整理解雇の4要件(Ⅳ) ~欠陥だらけの4要件~

■雇用の流動性を妨げてきた『整理解雇4要件』

かつては「日本型雇用」が当たり前であったが、時代の流れとともに、正規雇用や終身雇用といった「日本型雇用」に欠陥が出てきた。

正規雇用は、『整理解雇の4要件』によって容易に解雇できないので、一度雇うと企業がずっと彼らを抱え込まなければならなくなる。
これが「雇用の流動性」を妨げてきた最大の原因であり、「終身雇用」という概念がそれに拍車を掛けてきた。
企業経営にとって、これこそが不況時(仕事・収益・利益の減少)における最大のリスク(人件費が重く圧し掛かる)になっている。


■労働生産性の向上を妨げてきた『整理解雇4要件』

「日本型雇用」を確立させた『整理解雇の4要件』は、「労働生産性」も下げてきた。

「労働生産性」とは、労働者一人あたりまたは一時間あたりに生産できる成果を数値化したもので、「物的労働生産性」と「付加価値労働生産性」に分かれる。

(1)物的労働生産性……産出された物の生産量(個数や重量)
・一人あたりの労働生産性=生産量÷労働者数
・時間あたりの労働生産性=生産量÷(労働者数×労働時間)

(2)付加価値労働生産性……産出された物の付加価値(粗利)
・一人あたりの労働生産性=付加価値額÷労働者数
・時間あたりの労働生産性=付加価値額÷(労働者数×労働時間)
 ※付加価値額はGDPに置き換えて考えてもよい

「労働生産性」を高めるためには、
・分母である「労働者数」や「労働時間」を縮小する。
・分子である「生産量」や「付加価値額」を拡大する。

そして、それらを達成するには、労働市場における雇用の流動化が必要条件になる事は間違いなく、生産性の低い所から生産性の高い所に人材・資源・お金が移っていかなければならない。

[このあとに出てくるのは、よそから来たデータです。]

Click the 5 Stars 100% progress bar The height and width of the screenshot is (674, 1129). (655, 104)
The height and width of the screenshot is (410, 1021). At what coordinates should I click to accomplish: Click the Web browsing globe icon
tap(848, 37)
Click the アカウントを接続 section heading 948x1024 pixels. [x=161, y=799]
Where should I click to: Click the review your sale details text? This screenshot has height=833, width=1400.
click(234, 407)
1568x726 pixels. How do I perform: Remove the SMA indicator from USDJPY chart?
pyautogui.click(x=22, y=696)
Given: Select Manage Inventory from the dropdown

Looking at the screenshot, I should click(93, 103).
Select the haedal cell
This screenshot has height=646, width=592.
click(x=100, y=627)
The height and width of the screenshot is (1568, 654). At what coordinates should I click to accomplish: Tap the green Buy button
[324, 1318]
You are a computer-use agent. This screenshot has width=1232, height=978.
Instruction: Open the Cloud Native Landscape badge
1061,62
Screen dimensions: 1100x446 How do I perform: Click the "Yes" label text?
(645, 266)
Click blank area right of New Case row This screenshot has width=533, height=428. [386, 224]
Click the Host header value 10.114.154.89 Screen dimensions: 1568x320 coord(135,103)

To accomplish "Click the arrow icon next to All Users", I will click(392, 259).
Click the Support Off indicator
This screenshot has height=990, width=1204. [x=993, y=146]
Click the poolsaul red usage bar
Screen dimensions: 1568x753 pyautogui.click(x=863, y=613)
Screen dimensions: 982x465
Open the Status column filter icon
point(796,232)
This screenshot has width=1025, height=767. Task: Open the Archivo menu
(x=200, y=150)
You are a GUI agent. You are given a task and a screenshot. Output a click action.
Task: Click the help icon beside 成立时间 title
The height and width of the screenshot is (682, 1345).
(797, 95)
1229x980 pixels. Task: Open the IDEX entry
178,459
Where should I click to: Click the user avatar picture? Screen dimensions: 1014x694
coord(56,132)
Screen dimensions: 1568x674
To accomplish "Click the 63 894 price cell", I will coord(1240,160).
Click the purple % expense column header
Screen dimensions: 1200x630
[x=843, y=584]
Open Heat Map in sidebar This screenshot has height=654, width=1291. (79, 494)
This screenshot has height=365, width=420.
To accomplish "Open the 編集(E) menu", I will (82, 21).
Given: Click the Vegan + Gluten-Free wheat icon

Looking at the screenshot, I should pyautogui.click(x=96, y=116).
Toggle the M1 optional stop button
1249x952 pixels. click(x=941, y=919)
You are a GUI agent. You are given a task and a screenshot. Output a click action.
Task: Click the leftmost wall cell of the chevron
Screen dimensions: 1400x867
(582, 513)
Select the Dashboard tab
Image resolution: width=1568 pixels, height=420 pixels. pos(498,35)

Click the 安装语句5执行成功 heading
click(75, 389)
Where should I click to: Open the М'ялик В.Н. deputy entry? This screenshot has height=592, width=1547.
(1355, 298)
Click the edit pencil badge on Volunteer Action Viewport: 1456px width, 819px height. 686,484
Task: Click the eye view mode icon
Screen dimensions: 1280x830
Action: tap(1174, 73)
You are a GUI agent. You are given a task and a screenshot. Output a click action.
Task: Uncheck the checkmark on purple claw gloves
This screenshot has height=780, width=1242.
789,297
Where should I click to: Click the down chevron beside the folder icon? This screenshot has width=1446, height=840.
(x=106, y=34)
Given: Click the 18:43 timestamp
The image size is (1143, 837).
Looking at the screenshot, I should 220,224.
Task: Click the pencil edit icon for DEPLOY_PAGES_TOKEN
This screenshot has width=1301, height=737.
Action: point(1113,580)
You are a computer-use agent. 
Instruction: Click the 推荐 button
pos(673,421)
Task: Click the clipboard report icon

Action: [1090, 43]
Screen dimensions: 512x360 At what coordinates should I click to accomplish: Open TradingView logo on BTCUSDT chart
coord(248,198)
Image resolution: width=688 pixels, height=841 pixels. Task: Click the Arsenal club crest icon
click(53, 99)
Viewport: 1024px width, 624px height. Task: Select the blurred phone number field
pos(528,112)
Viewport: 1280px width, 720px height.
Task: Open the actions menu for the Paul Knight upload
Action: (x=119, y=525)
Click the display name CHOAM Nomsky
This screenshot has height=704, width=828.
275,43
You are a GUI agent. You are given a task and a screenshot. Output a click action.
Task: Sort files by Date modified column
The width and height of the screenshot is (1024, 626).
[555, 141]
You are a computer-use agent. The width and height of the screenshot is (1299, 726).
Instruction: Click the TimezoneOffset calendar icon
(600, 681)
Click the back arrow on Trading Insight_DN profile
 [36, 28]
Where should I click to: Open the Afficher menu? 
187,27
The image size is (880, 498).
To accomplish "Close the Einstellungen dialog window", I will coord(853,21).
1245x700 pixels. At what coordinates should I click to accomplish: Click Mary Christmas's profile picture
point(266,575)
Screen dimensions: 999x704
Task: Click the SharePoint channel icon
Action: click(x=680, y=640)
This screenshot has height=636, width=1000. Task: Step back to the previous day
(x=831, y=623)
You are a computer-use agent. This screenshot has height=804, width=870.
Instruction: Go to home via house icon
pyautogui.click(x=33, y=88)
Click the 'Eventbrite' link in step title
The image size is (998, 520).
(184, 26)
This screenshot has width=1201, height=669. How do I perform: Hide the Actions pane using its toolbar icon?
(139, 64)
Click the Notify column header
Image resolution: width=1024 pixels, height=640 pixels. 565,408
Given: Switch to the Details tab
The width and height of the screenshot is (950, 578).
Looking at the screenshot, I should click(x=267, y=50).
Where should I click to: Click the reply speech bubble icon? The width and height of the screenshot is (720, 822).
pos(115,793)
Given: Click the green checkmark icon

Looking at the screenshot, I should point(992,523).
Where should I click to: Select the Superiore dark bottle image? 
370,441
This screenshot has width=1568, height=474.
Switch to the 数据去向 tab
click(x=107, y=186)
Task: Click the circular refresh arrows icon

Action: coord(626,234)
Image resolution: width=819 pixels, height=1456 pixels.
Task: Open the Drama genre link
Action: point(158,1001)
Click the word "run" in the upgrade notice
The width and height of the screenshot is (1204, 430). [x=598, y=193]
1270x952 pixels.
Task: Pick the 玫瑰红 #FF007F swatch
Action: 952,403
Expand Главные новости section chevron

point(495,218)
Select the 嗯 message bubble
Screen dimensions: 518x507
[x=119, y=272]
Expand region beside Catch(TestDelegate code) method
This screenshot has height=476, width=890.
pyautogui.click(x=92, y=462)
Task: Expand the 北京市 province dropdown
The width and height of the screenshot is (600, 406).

そういった新陳代謝が起きなければ生産性は向上していかない。


■賃金アップを妨げてきた『整理解雇の4要件』

日本には潜在的な技術はあるのに、『整理解雇の4要件』みたいな規制がたくさんあるために、「雇用の流動性」を妨げられ、「労働生産性」は高まらない。

それが、労働者の賃金が上がらない原因にもなった。

本来、賃金は「労働生産性」に対して支払われるもの。
だが現状は、「労働生産性」という"付加価値"に対してではなく、「正規雇用」という"身分"や、拘束時間数(定時+残業)に対して、支払われている。


■世界時価総額トップ50

平成元年と平成30年の世界時価総額トップ50を見比べてみれば顕著である。

◎平成元年
日本企業が32社もランクインしていた。
自動車業界や金融業界が上位を占めていた。

◎平成30年
日本企業はトヨタ自動車1社だけ。
上位は、米国ウォール街の投資銀行やIT企業(BigTech=GAFAM)が大半で、そこに中国のIT企業(BATH)が食い込んでいる。


この30年間で、特にIT企業が台頭してきたわけだが、なぜ日本はこんなにも差をつけられてしまったのか、そこんところを考える必要はあると思う。

全ての根本的原因は『整理解雇4要件』にあり、労働契約法第16条にある。


労働生産性を向上させ、賃金を上げていくには、「働き方改革」への取り組みをより一層強く推し進めていくべきだろう。